#### [Recorded data]
━━━━━━━━━━━━━━━━━━━━

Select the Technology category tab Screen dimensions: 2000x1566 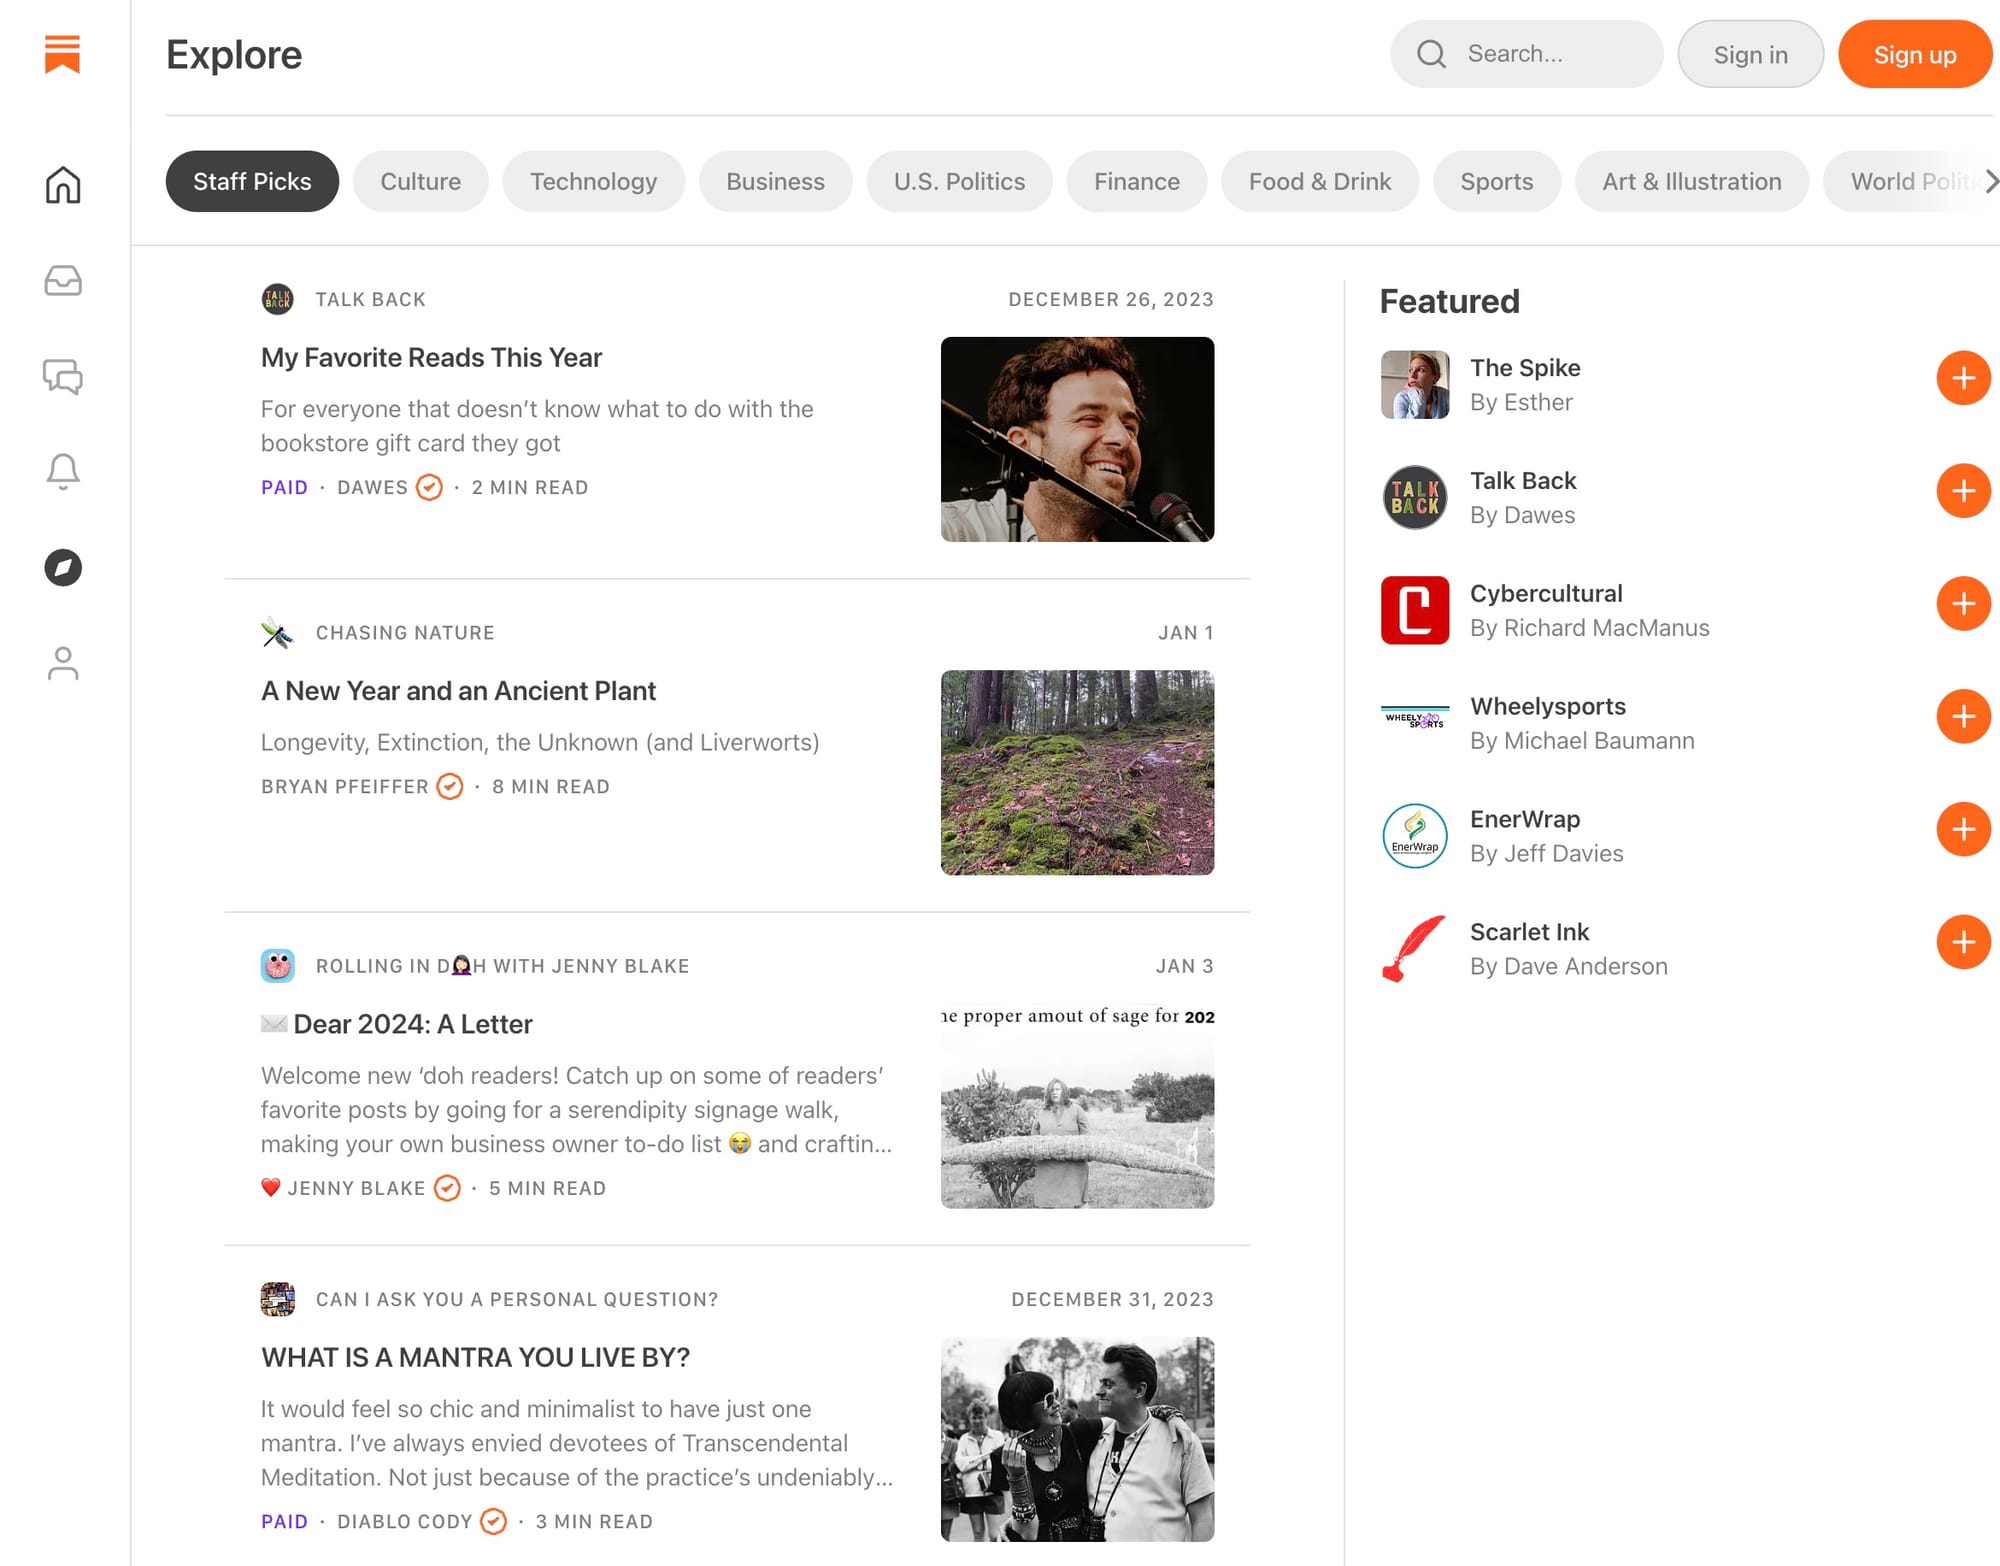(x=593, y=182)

━━━━━━━━━━━━━━━━━━━━

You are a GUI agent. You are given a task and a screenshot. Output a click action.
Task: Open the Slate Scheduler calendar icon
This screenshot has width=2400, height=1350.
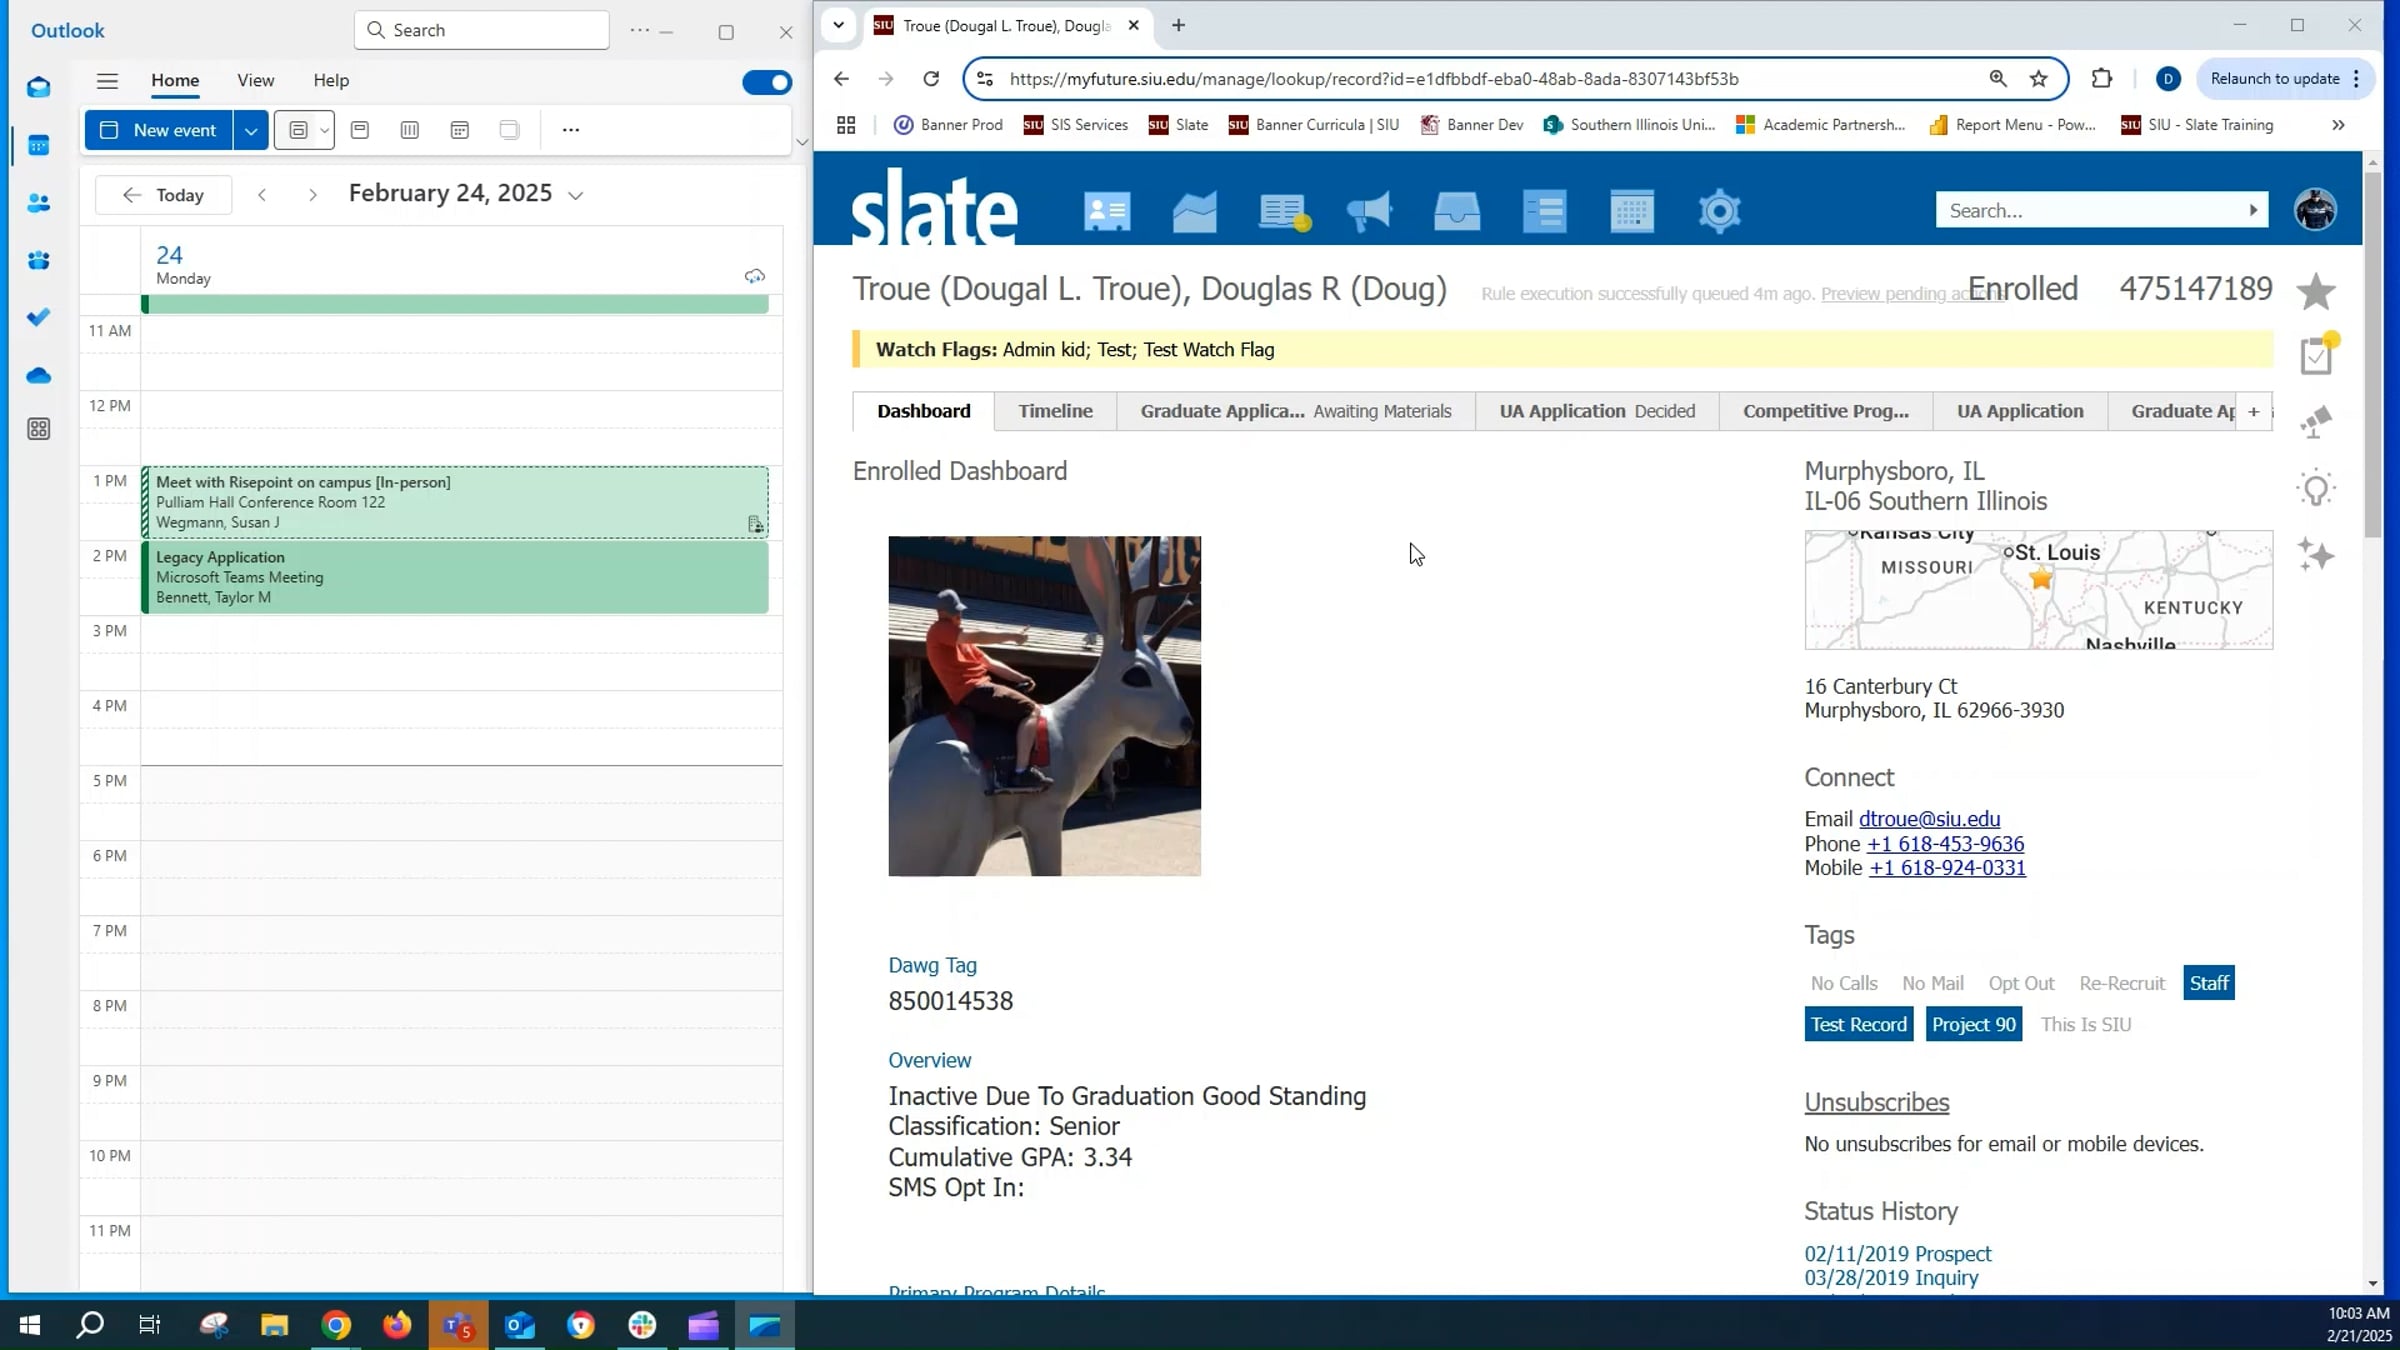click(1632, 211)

━━━━━━━━━━━━━━━━━━━━

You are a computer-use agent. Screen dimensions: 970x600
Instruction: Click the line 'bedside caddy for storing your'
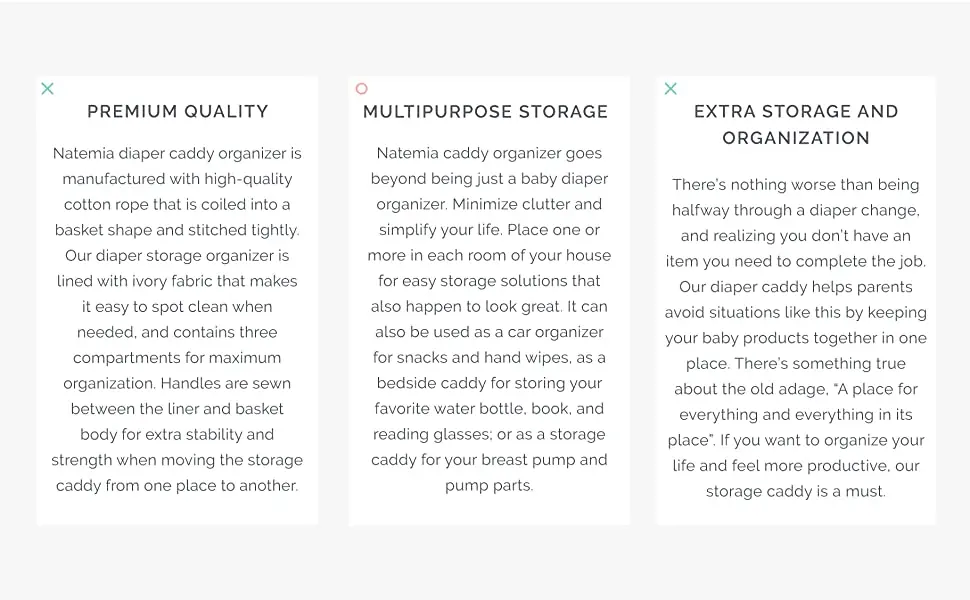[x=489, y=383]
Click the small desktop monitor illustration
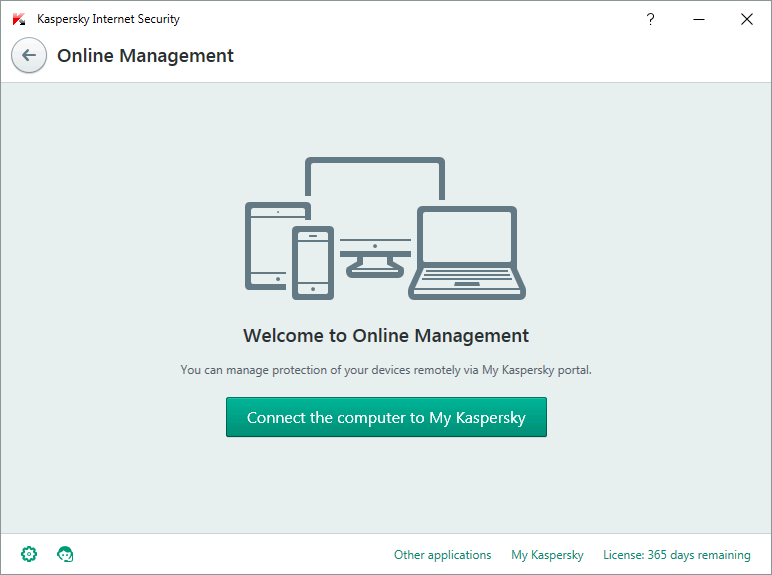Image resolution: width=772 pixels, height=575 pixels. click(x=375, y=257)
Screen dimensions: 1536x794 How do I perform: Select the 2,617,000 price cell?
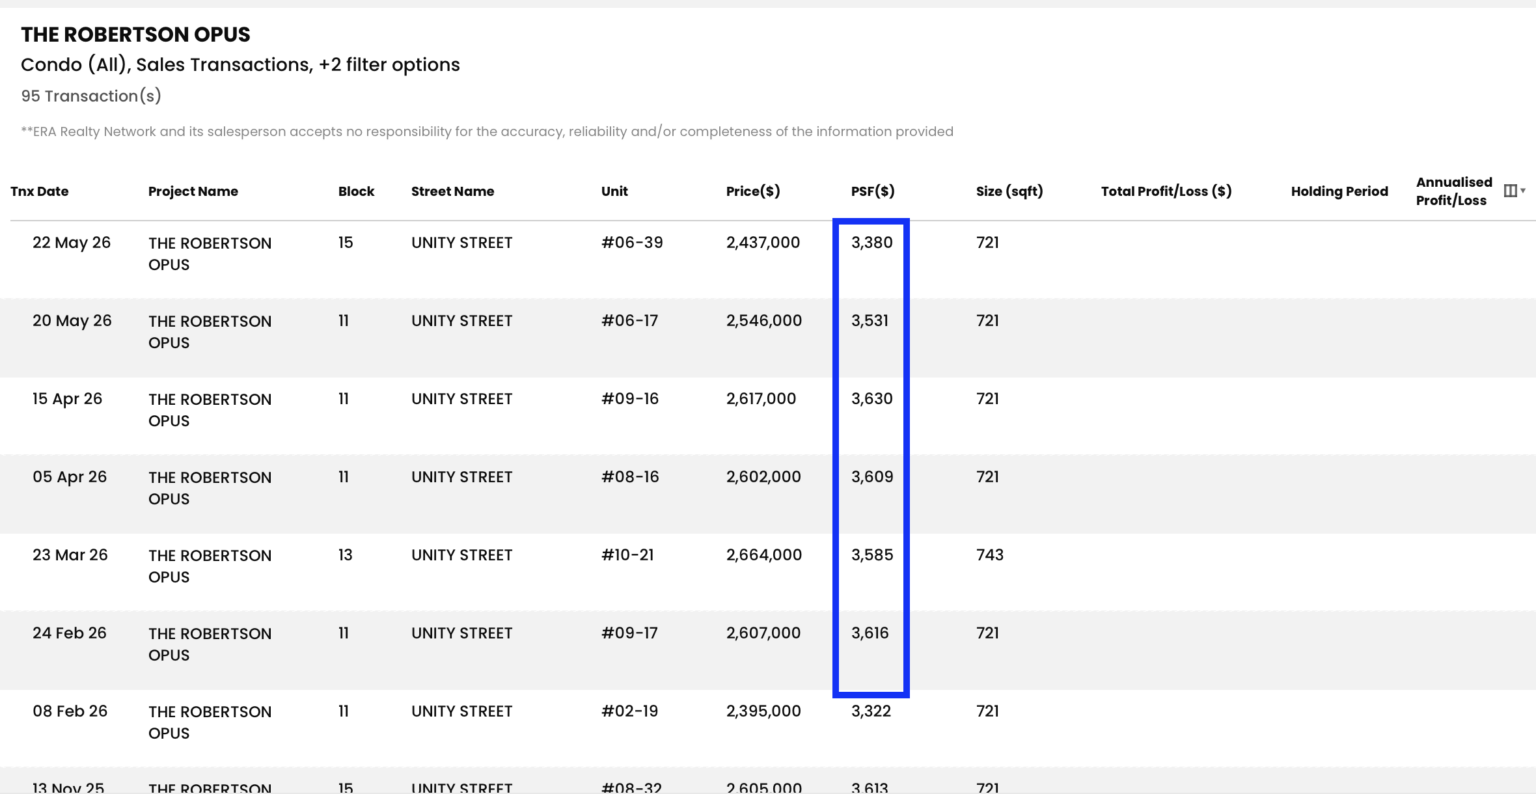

━━━━━━━━━━━━━━━━━━━━

#### [Problem]
Put into a JSON list of strings, one string per line, the lines of the material between the line holding "Click the small desktop monitor illustration" and the line holding "Screen dimensions: 1536x794", inclusive, leaving out blank lines and the pictures.

#### [Result for this exercise]
[
  "Click the small desktop monitor illustration",
  "Image resolution: width=772 pixels, height=575 pixels. click(x=375, y=257)",
  "Screen dimensions: 1536x794 How do I perform: Select the 2,617,000 price cell?"
]